The story, however, does not end there.  Some of these talented people and the companies that have figured out how to attract, retain and successfully deploy them are also helping to create, through AI applications the next waves shaking up the labor market—affecting most types of job to some extent.   

Share of jobs by level expossure to AI

Talent demands are being redefined by AI with a three-pronged effect: certain types of knowledge jobs/tasks are made redundant by AI; expertise in AI development and applications becomes even more highly sought after; and talent that masters “digital-real twining” (using AI to make existing roles more effective) will become especially priced.   

The AI effect is in its early stages and there is considerably uncertainty about how and when it will play out.  So far it is substituting for humans in a subset of tasks, but it is also generating demand for new activities and overall, not yet having detectable aggregate labor market consequences.  AI is a very different technology than other types of automation and because even less is known about AI than other types of automation, its impact and repercussions appear much more uncertain.  It is likely that it will affect many jobs and surely the jobs affected will involve a very different part of the labor force compared to earlier types of automation and AI might well impact some activities that today are seen as requiring high-level talent.  It remains to be seen if, how and when AI will transform—or even threaten—such jobs; its consequences will differ across industries and will not play out in an easily predictable way. 

Managing the relationship between capital and talent for competitive advantage will be a significant challenge for most companies.

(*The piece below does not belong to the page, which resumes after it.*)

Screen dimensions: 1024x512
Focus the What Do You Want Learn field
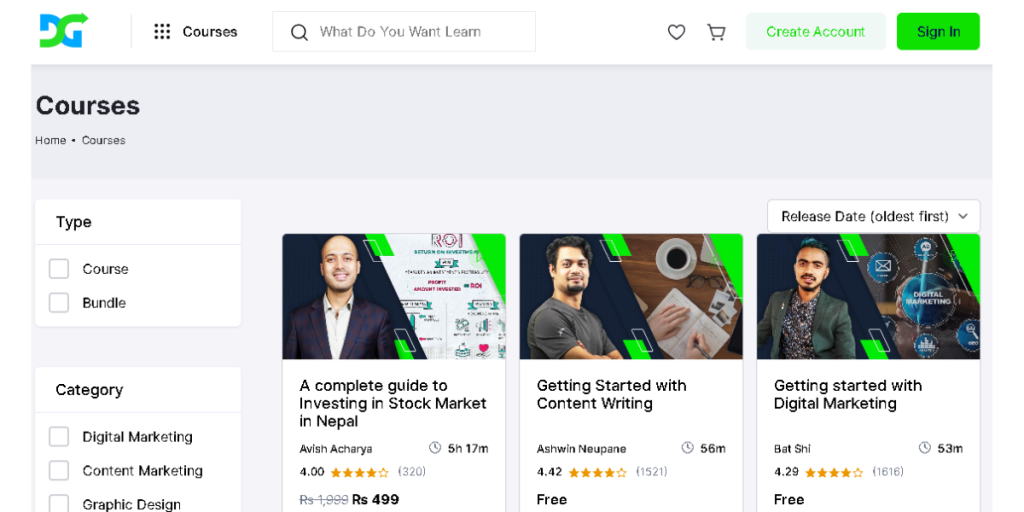coord(404,31)
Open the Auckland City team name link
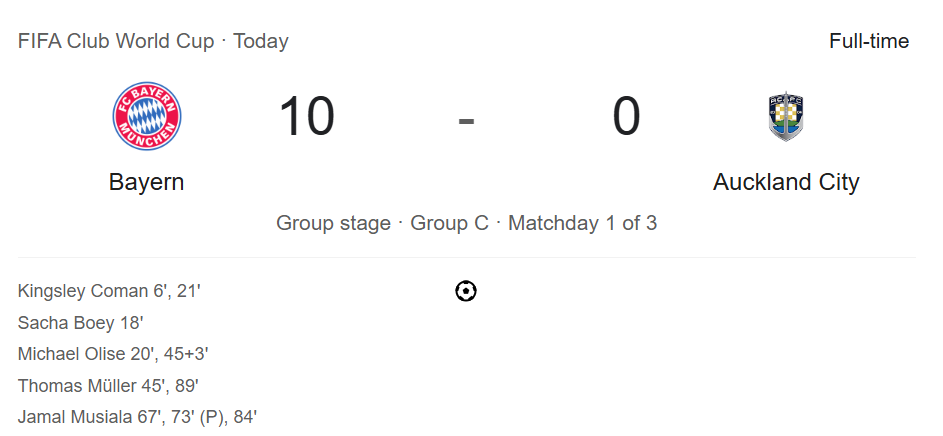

Managing the relationship between capital and talent for competitive advantage will be a significant challenge for most companies. This is not so much because of a war over scarce talent as because performance will increasingly depend on a fluid integration talent and AI (while it continues to also involve efficient integration between labor more broadly and automation).  Instead of the traditional labor following capital, for many activities the new success paradigm will involve capital following talent, including lifestyle considerations molded by the pandemic experience, as well as companies remaining pragmatically alert to AI and organizing to dynamically find the combinations of talent management and AI applications most appropriate to their competitiveness.